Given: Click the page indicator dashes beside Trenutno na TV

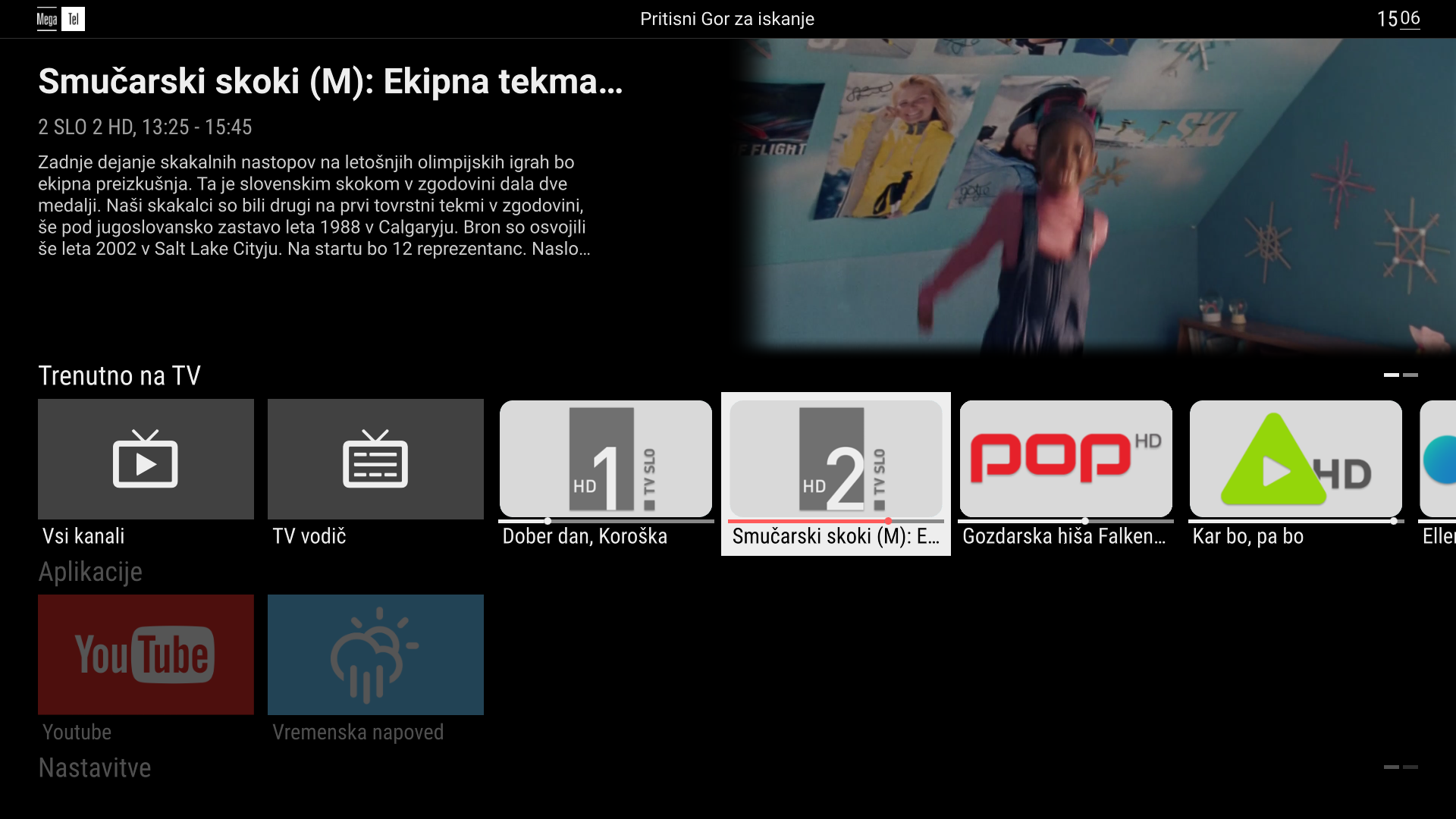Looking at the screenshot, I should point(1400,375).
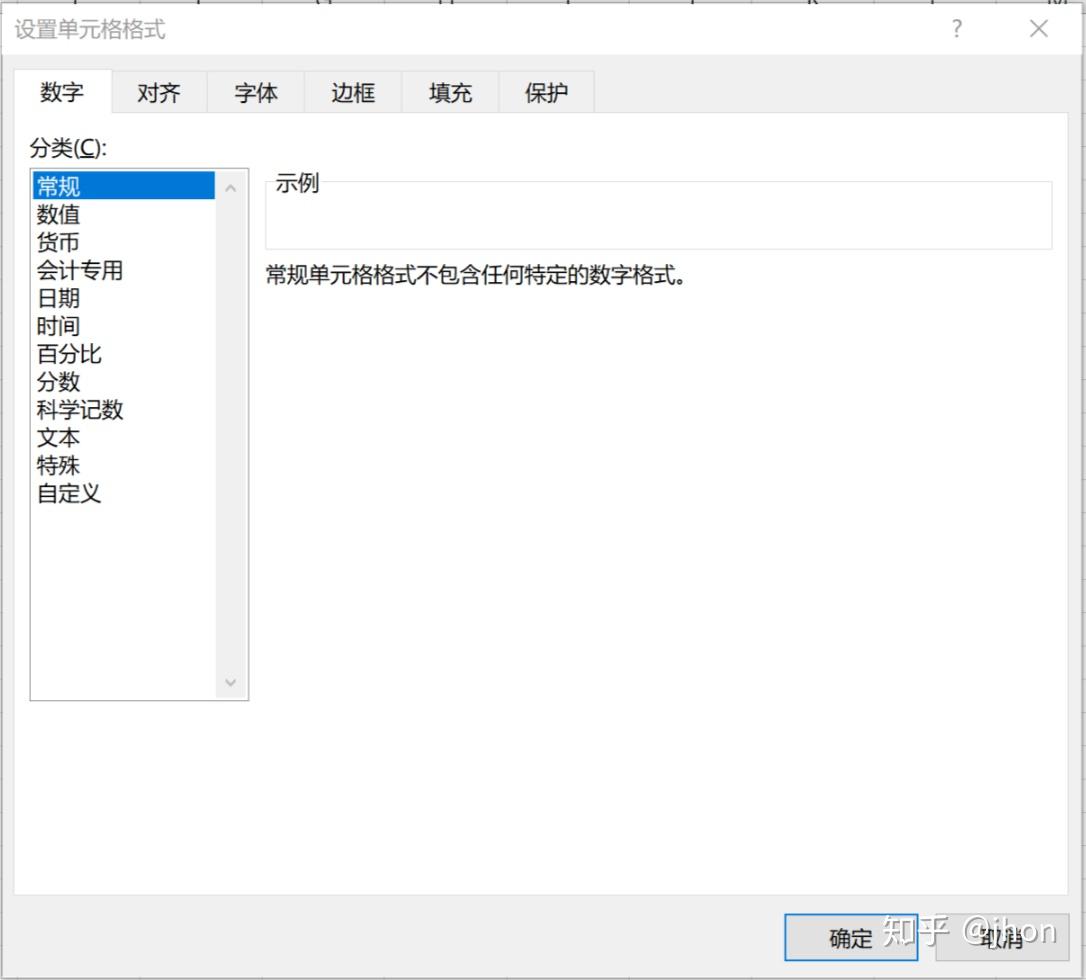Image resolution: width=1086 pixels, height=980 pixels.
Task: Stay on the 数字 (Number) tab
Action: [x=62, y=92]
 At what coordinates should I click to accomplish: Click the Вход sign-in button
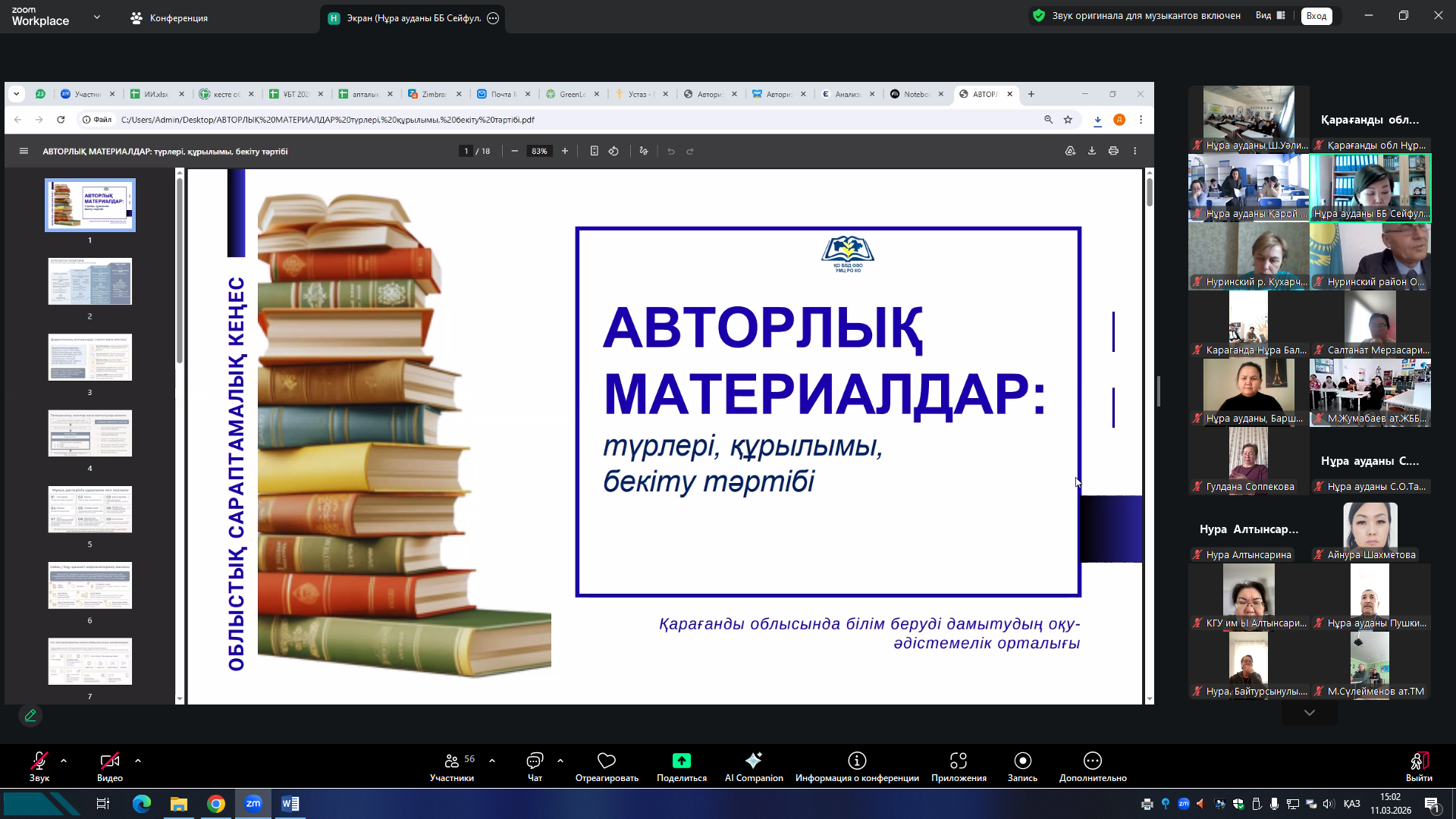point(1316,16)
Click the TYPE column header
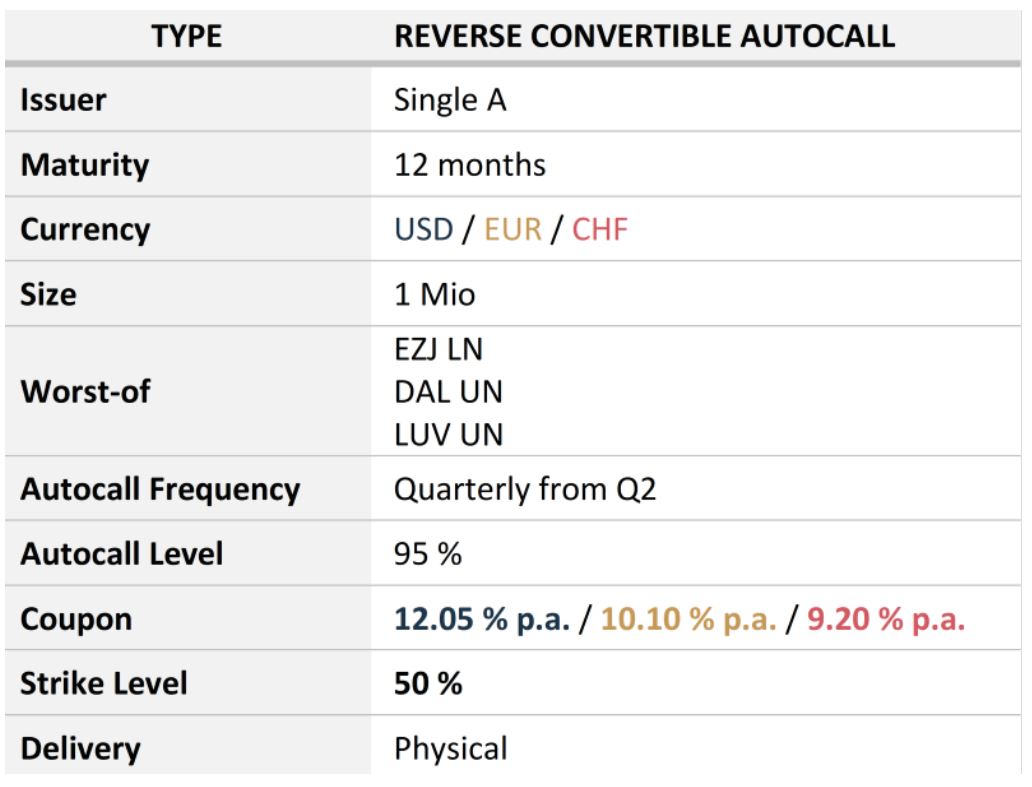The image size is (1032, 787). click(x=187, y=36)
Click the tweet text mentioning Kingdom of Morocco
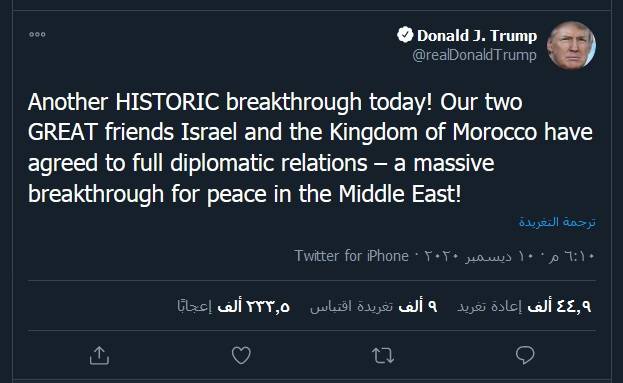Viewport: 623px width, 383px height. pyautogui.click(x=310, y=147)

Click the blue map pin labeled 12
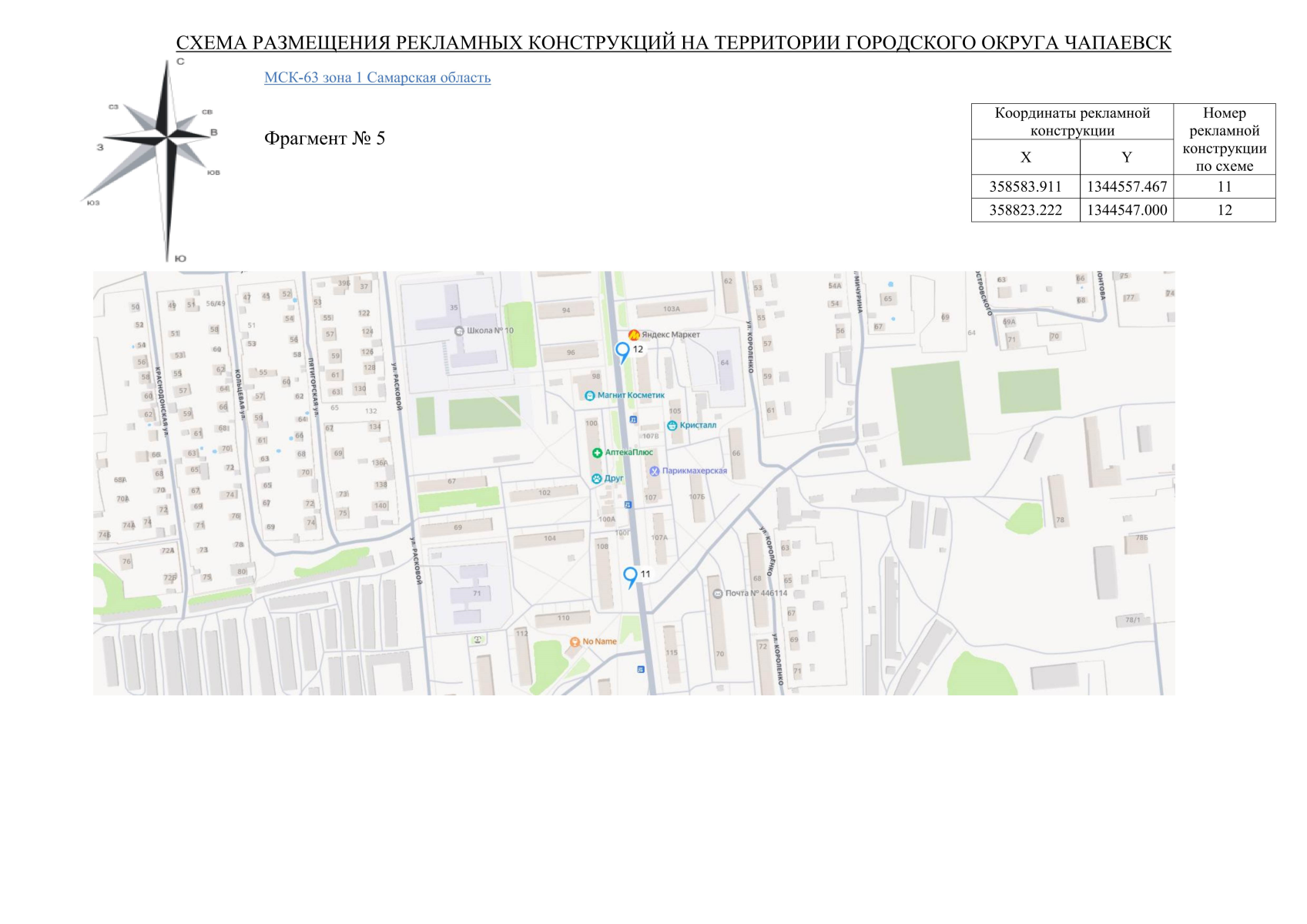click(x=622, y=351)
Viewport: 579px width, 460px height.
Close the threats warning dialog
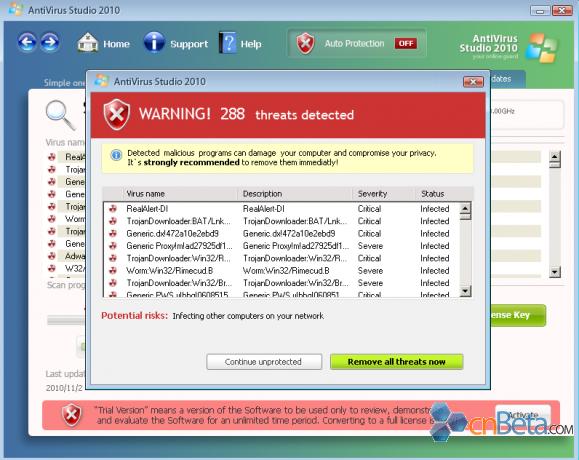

Requirements -> Copy the entire listing above line for line, leaving out the pictures.

Task solution ->
Given: Click the page indicator dashes beside Trenutno na TV

Looking at the screenshot, I should point(1400,375).
Image resolution: width=1086 pixels, height=980 pixels.
Task: Stay on the 数字 (Number) tab
Action: [x=62, y=92]
 At what coordinates should I click to accomplish: Click the Вход sign-in button
point(1316,16)
Click the TYPE column header
The image size is (1032, 787). click(x=187, y=36)
Click the tweet text mentioning Kingdom of Morocco
Viewport: 623px width, 383px height. pyautogui.click(x=310, y=147)

Click the blue map pin labeled 12
click(x=622, y=351)
Viewport: 579px width, 460px height.
Close the threats warning dialog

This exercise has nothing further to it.